Series: Ramayana: The Game of Life #2
Date Published: February 4, 2015
Source: Review copy provided by Blogadda
Shattered Dreams is the sequel to the national bestseller, Rise of the Sun Prince, in the new spiritual and motivational series Ramayana – The Game of Life. Twelve joyful years have passed in Ayodhya since the wedding of Rama and Sita at the end of Book 1.
Now, in Shattered Dreams, Shubha Vilas narrates the riveting drama of Rama’s exile. Through tales of Rama’s unwavering and enigmatic persona, the book teaches us how to handle reversals positively; through Bharata’s actions, it teaches us to handle temptation; and through Sita’s courage, to explore beyond our comfort zone. This complicated family drama provides deep insights on how human relationships work and how they fail.
With Valmiki’s Ramayana as its guiding light, Shattered Dreams deftly entwines poetic beauty from the Kamba Ramayana and Ramacharitramanas, as well as folk philosophy from the Loka Pramana tales, to demonstrate how the ancient epic holds immediate relevance to modern life. Experience the ancient saga of the Ramayana like never before.
My View: Frankly, I was a bit hesitant before giving this book a nod. I only get along with the writing of very few Indian authors so I am skeptical when trying a new one. A few pages into the book and all my doubts were put to rest. Shubha’s writing didn’t put me off. He has a rich vocabulary and the writing makes for a smooth, easy read. It was natural and didn’t grab my attention enough to distract me from the concept of the book.
I had not read the first book but being well versed with the general theme of Ramayana, I didn’t think I would feel any disconnect and I was right about that. I believe that will be for most of the readers who have a cursory knowledge of Ramayana.
What I liked about the book was that the instances are well-detailed. Some of those I was not aware of so that added to the dimensions. I especially liked the lessons that one can take from different episodes that are put up in little boxes. It also makes them easier to get back to. The author’s analysis in those instances comes handy. These lessons are applicable from a household situation to even a managerial one.
Also, if one is interested in learning the meaning of certain Hindi or Sanskrit words, they have been taken straight from the epic and then their translation is given. It makes it easier for someone who wants to go back and read the original text someday. You can start building up your dictionary right away.
What I had trouble with was that even though the footnotes had to be there to add perspective, sometimes it was cumbersome to go back and forth and also took the attention away from the smooth flowing story line. Another of my pet peeve are certain typos. And some analogies drawn seemed too general or too abstract to draw my interest. Also, certain expressions like ‘Sita giggling mindlessly’ doesn’t gel well with my conception of Sita so I had trouble imagining and believing it.
Overall, the book makes for an easy, interesting read for people who have or haven’t read Ramayana in the past. The author has worked hard to glean lessons from this epic. The lessons are of benefit to everyone from an average Joe to a marketing consultant. The book flows smoothly and makes you want to go on reading. The author’s in-depth research and analysis makes this an unabridged version. In fact, certain of the historical events or meanings of certain words were new to me and lent the story a refreshing new perspective.

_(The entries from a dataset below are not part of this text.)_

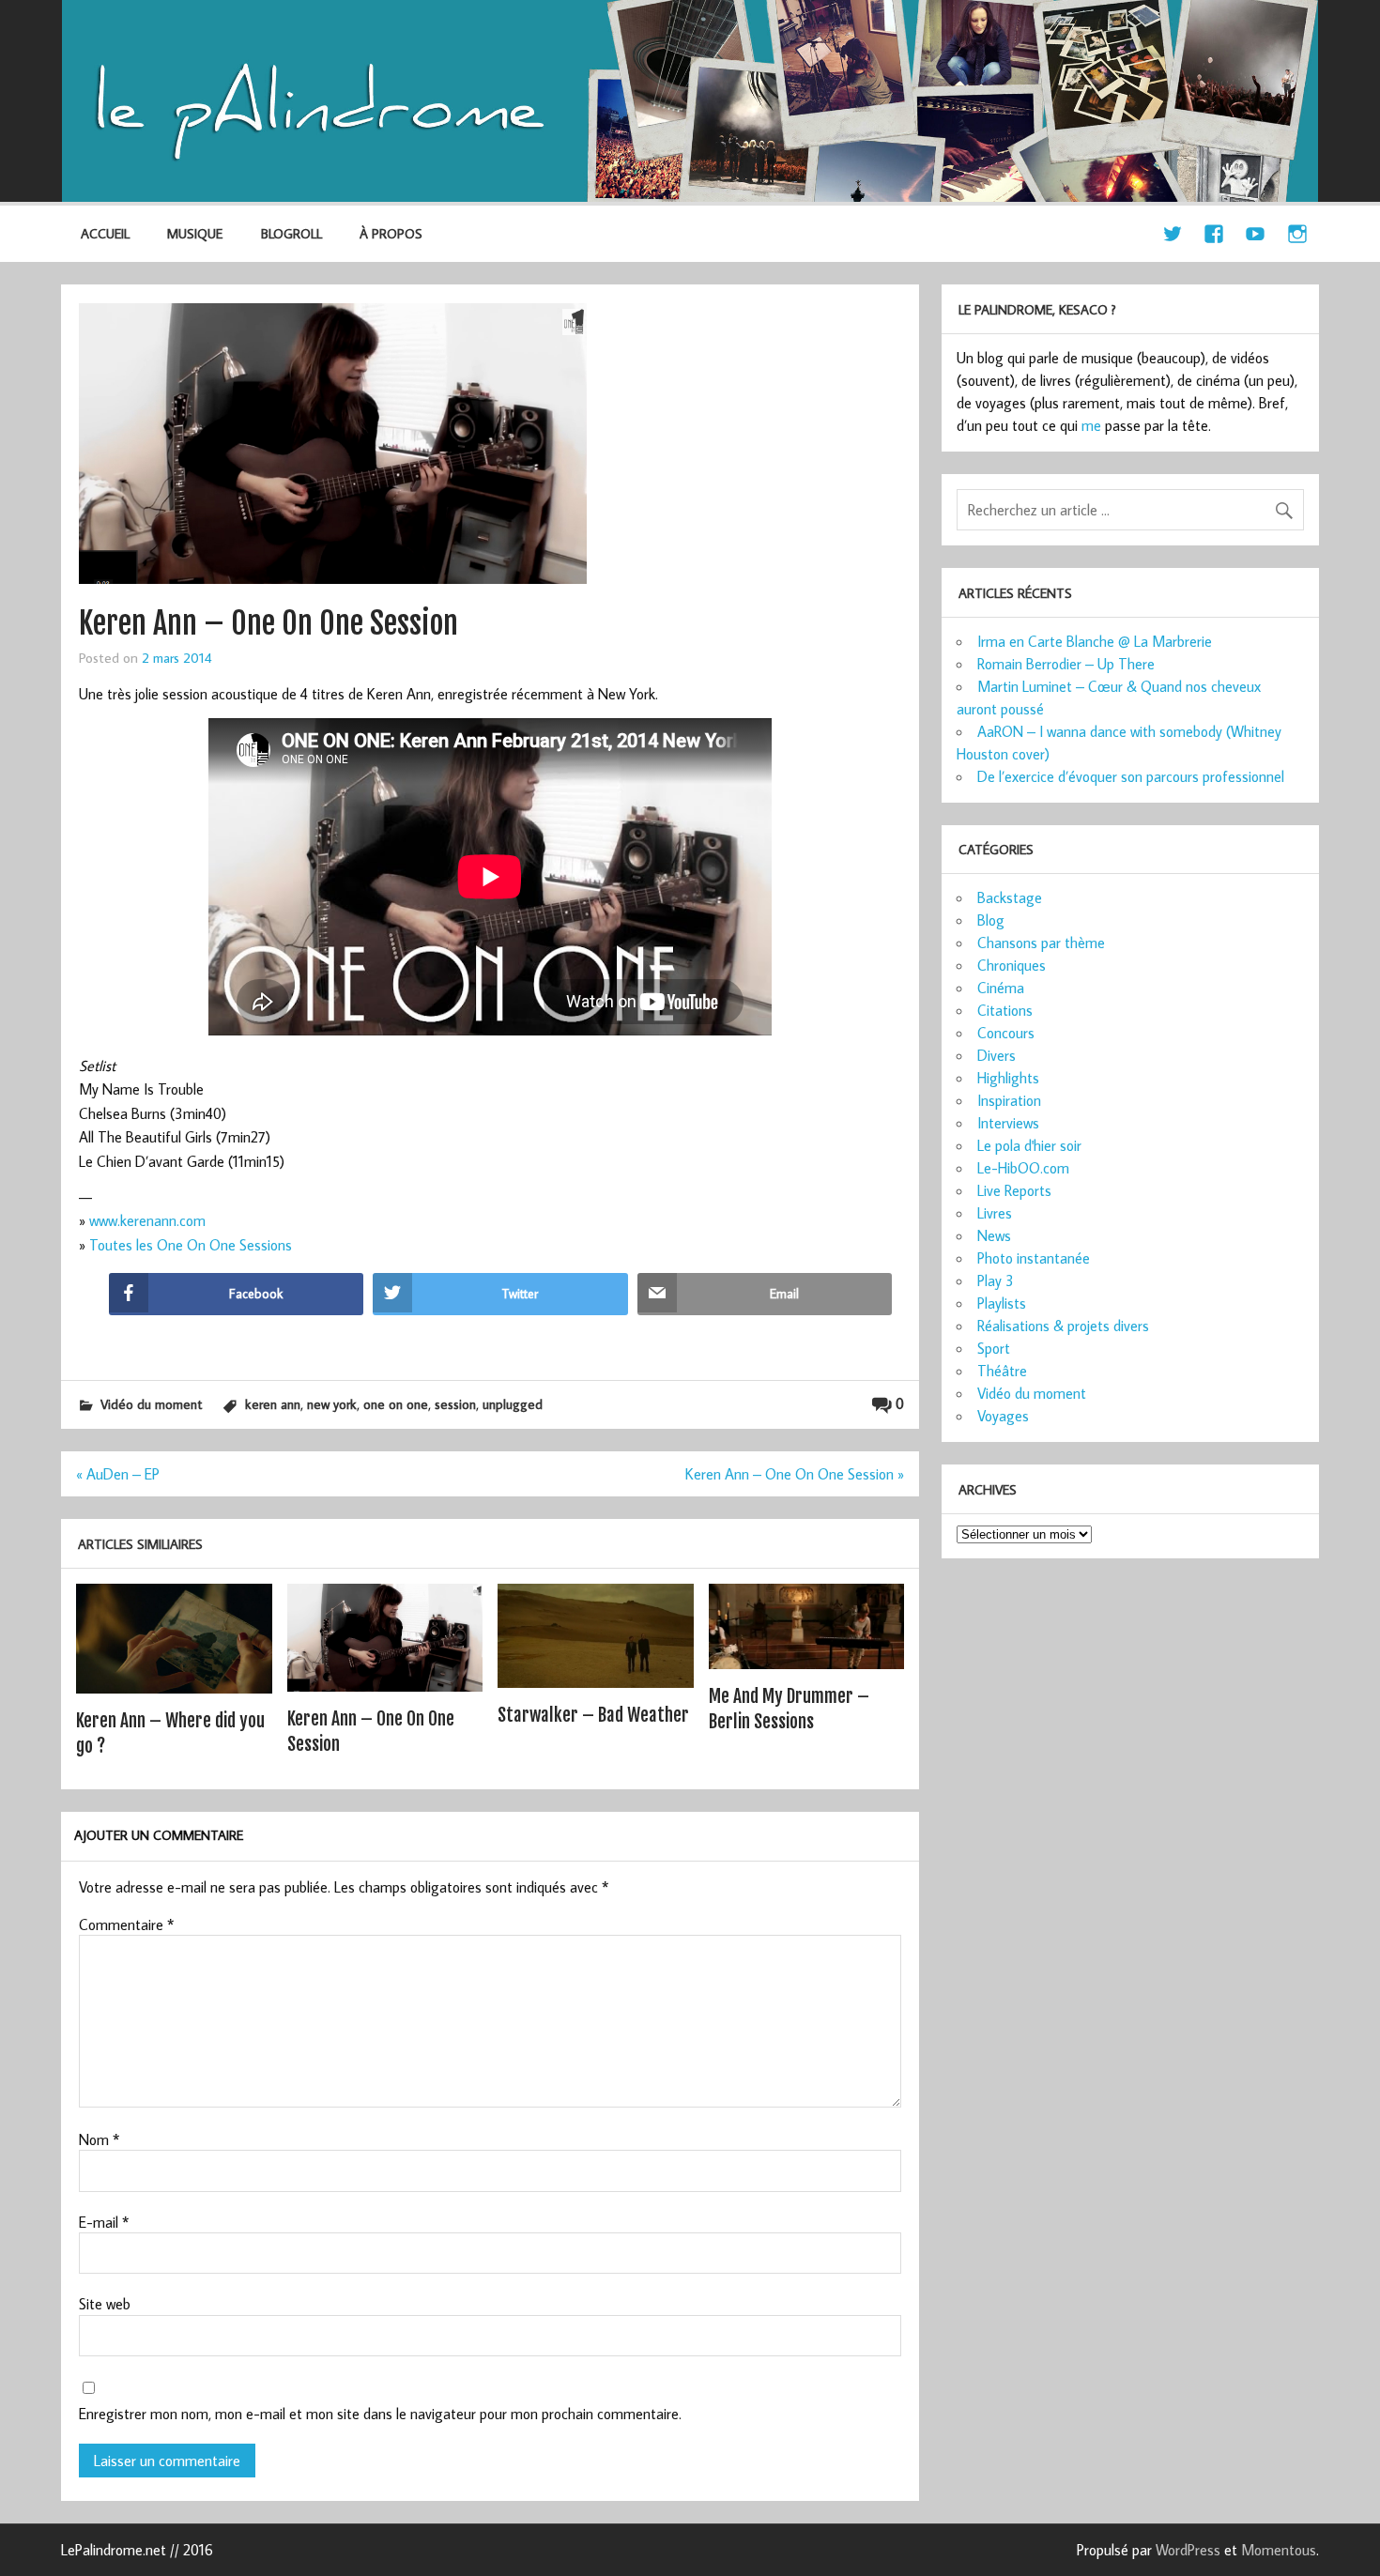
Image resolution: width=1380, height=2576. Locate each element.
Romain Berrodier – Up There (1066, 663)
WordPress (1188, 2549)
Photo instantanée (1033, 1258)
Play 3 (995, 1280)
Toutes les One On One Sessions (190, 1244)
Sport (993, 1348)
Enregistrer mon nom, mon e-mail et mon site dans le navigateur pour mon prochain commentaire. (380, 2413)
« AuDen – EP (118, 1473)
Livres (994, 1213)
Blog (990, 920)
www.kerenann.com (147, 1220)
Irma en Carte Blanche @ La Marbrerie (1094, 641)
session (455, 1404)
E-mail (104, 2222)
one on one (395, 1404)
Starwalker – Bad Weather (593, 1715)
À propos (391, 233)
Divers (996, 1055)
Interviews (1008, 1122)
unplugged (513, 1404)
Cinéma (1000, 987)
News (994, 1235)
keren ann (272, 1404)
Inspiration (1009, 1100)
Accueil (105, 233)
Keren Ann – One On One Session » (794, 1473)
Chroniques (1011, 965)
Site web (104, 2303)
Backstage (1009, 897)
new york (332, 1404)
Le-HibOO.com (1023, 1167)
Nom (99, 2139)
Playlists (1001, 1303)
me (1091, 425)
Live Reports (1014, 1190)
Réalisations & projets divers (1063, 1325)
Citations (1005, 1010)
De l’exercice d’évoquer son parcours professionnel (1130, 776)
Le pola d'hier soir (1029, 1145)
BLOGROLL (291, 233)
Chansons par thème (1041, 942)
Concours (1006, 1032)
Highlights (1008, 1077)
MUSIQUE (194, 233)
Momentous (1278, 2549)
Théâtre (1002, 1370)
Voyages (1003, 1415)
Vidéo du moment (151, 1404)
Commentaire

Sorting down this epic into volumes makes it seem less daunting a task to read it all. The way the author has broken it down into parts and further chapters makes the reading effortless and enjoyable. The book is recommended for all those who have an interest in history-based books, epics or those who seek to learn lessons from age-old stories and apply them in the new age world.
(All opinions expressed are my own and in no way influenced.)